:: Activity ::
The material must be repeated exactly, with every line intact.

:: Supplied material ::
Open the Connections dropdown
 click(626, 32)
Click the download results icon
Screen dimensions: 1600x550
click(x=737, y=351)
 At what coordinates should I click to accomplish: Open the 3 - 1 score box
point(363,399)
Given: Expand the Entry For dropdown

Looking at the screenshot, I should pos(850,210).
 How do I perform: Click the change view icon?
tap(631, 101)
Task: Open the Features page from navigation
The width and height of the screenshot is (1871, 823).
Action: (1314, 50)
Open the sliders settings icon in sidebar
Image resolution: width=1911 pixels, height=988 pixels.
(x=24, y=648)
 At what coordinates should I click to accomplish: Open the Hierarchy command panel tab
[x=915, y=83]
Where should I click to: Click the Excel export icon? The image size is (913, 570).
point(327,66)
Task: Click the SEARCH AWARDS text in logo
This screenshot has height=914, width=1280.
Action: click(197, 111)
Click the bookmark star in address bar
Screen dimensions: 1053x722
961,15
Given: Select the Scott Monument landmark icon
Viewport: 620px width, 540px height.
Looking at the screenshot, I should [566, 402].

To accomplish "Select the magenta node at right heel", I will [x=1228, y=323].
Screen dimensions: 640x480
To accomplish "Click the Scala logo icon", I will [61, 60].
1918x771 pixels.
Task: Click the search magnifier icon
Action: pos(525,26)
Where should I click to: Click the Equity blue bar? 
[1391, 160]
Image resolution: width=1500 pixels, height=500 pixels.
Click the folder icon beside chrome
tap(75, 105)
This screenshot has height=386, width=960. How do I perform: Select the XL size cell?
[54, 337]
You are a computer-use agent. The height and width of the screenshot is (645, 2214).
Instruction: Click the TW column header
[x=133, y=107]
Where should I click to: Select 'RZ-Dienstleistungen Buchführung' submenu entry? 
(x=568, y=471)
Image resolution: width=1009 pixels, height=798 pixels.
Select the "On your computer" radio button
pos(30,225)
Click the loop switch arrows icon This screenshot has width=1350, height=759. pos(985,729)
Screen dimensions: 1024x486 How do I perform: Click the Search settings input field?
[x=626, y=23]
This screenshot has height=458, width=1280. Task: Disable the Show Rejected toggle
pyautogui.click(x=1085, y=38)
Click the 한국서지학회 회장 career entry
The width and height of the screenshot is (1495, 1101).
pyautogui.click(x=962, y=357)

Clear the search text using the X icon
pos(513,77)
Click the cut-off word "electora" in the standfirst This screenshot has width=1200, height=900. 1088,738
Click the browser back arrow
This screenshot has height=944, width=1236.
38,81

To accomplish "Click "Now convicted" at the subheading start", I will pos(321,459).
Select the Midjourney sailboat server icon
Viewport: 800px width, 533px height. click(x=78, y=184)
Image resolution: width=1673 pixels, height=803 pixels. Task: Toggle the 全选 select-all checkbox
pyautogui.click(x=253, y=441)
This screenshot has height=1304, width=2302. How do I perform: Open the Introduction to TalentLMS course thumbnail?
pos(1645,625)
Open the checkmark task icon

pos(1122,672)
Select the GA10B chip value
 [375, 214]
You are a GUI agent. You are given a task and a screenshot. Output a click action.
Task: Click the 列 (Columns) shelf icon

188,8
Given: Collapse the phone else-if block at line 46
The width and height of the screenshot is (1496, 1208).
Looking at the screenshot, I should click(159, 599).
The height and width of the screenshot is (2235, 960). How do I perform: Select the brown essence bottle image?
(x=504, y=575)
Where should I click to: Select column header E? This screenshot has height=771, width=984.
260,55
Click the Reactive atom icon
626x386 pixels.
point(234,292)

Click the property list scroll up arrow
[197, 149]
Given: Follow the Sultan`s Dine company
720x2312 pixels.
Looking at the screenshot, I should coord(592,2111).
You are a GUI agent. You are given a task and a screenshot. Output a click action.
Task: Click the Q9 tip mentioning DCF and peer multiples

:: Answer section ::
Open the Connections dropdown
 click(626, 32)
Click the download results icon
Screen dimensions: 1600x550
click(x=737, y=351)
 At what coordinates should I click to accomplish: Open the 3 - 1 score box
point(363,399)
Given: Expand the Entry For dropdown

Looking at the screenshot, I should pos(850,210).
 How do I perform: Click the change view icon?
tap(631, 101)
Task: Open the Features page from navigation
The width and height of the screenshot is (1871, 823).
Action: (1314, 50)
Open the sliders settings icon in sidebar
Image resolution: width=1911 pixels, height=988 pixels.
(x=24, y=648)
 At what coordinates should I click to accomplish: Open the Hierarchy command panel tab
[x=915, y=83]
Where should I click to: Click the Excel export icon? The image size is (913, 570).
point(327,66)
Task: Click the SEARCH AWARDS text in logo
This screenshot has height=914, width=1280.
Action: click(197, 111)
Click the bookmark star in address bar
Screen dimensions: 1053x722
961,15
Given: Select the Scott Monument landmark icon
Viewport: 620px width, 540px height.
Looking at the screenshot, I should [566, 402].

To accomplish "Select the magenta node at right heel", I will [x=1228, y=323].
Screen dimensions: 640x480
To accomplish "Click the Scala logo icon", I will [61, 60].
1918x771 pixels.
Task: Click the search magnifier icon
Action: pos(525,26)
Where should I click to: Click the Equity blue bar? 
[1391, 160]
Image resolution: width=1500 pixels, height=500 pixels.
Click the folder icon beside chrome
tap(75, 105)
This screenshot has height=386, width=960. How do I perform: Select the XL size cell?
[54, 337]
You are a computer-use agent. The height and width of the screenshot is (645, 2214).
Instruction: Click the TW column header
[x=133, y=107]
Where should I click to: Select 'RZ-Dienstleistungen Buchführung' submenu entry? 
(x=568, y=471)
Image resolution: width=1009 pixels, height=798 pixels.
Select the "On your computer" radio button
pos(30,225)
Click the loop switch arrows icon This screenshot has width=1350, height=759. pos(985,729)
Screen dimensions: 1024x486 How do I perform: Click the Search settings input field?
[x=626, y=23]
This screenshot has height=458, width=1280. Task: Disable the Show Rejected toggle
pyautogui.click(x=1085, y=38)
Click the 한국서지학회 회장 career entry
The width and height of the screenshot is (1495, 1101).
pyautogui.click(x=962, y=357)

Clear the search text using the X icon
pos(513,77)
Click the cut-off word "electora" in the standfirst This screenshot has width=1200, height=900. 1088,738
Click the browser back arrow
This screenshot has height=944, width=1236.
38,81

To accomplish "Click "Now convicted" at the subheading start", I will pos(321,459).
Select the Midjourney sailboat server icon
Viewport: 800px width, 533px height. click(x=78, y=184)
Image resolution: width=1673 pixels, height=803 pixels. Task: Toggle the 全选 select-all checkbox
pyautogui.click(x=253, y=441)
This screenshot has height=1304, width=2302. How do I perform: Open the Introduction to TalentLMS course thumbnail?
pos(1645,625)
Open the checkmark task icon

pos(1122,672)
Select the GA10B chip value
 [375, 214]
You are a GUI agent. You are given a task and a screenshot. Output a click action.
Task: Click the 列 (Columns) shelf icon

188,8
Given: Collapse the phone else-if block at line 46
The width and height of the screenshot is (1496, 1208).
Looking at the screenshot, I should click(159, 599).
The height and width of the screenshot is (2235, 960). How do I perform: Select the brown essence bottle image?
(x=504, y=575)
Where should I click to: Select column header E? This screenshot has height=771, width=984.
260,55
Click the Reactive atom icon
626x386 pixels.
point(234,292)

Click the property list scroll up arrow
[197, 149]
Given: Follow the Sultan`s Dine company
720x2312 pixels.
Looking at the screenshot, I should coord(592,2111).
You are a GUI agent. You are given a task and a screenshot. Output a click action.
Task: Click the Q9 tip mentioning DCF and peer multiples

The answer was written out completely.